Similarly, everyone’s process is different. Just because your buddy John vomited 10,000 words into his computer during the first day of NaNo and you wrote 300 doesn’t mean anything. Maybe John now has a word hangover and needs to take a week off to recharge. Maybe he’ll write 100,000 words this month. It doesn’t matter. It has nothing to do with you, your project, your abilities. Keep your attention on what you are doing, not what everyone else is.

6. Understand that 50,000 words may not be a complete novel, and that’s okay.

Unless you’re writing Middle Grade, 50,000 words is probably not going to be a complete book (and even with Middle Grade, maybe not). Most YA and Adult books have a higher — sometimes significantly higher — word count than this. So if you find yourself panicking in the last week of November because you’re only halfway through your novel, that’s okay. There’s no rule that if you don’t finish in November, you won’t finish at all. Give your book the time (and words) it needs to be its best self.

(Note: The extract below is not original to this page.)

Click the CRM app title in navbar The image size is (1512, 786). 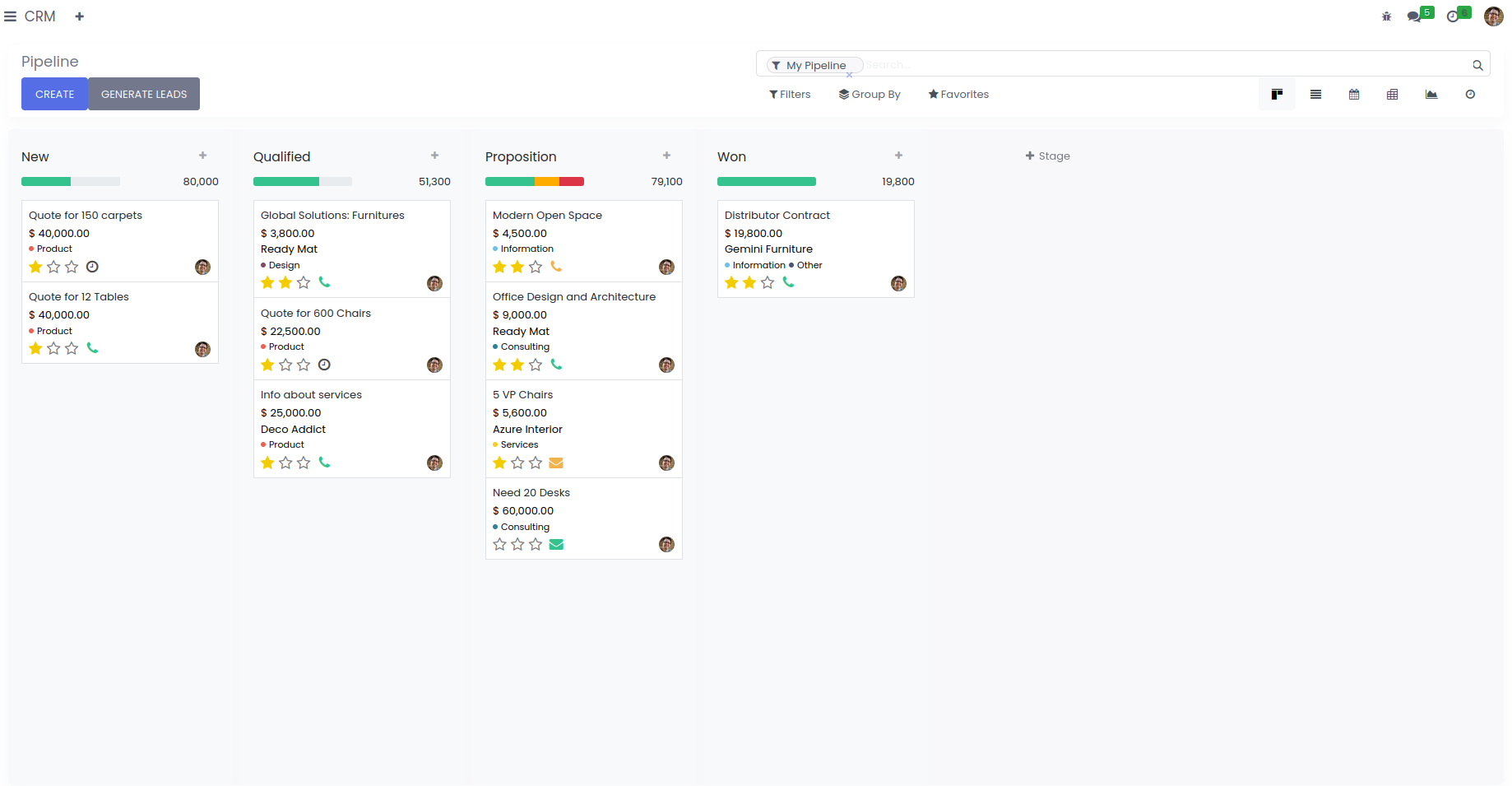pyautogui.click(x=39, y=16)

For comparative purposes, here are the word counts for some popular books across several genres. (If you’re writing Adult Fantasy…buckle up for a long ride.)

Charlotte’s Web – 31,938

The Lion, the Witch, and the Wardrobe – 36,363

Matilda – 40,009

The Phantom Tollbooth – 42,156

Harry Potter and the Sorcerer’s Stone – 77,508

Shadow and Bone – 81,215

The Lightning Thief – 87,223

The Hunger Games – 99,750

Ender’s Game – 100,609

Divergent – 105,143

Twilight – 118,975

Gone Girl – 145,719

The Fellowship of the Ring – 177,227

Mistborn – 212,417

Game of Thrones – 292,727

7. Get yourself an accountabilibuddy (or several). 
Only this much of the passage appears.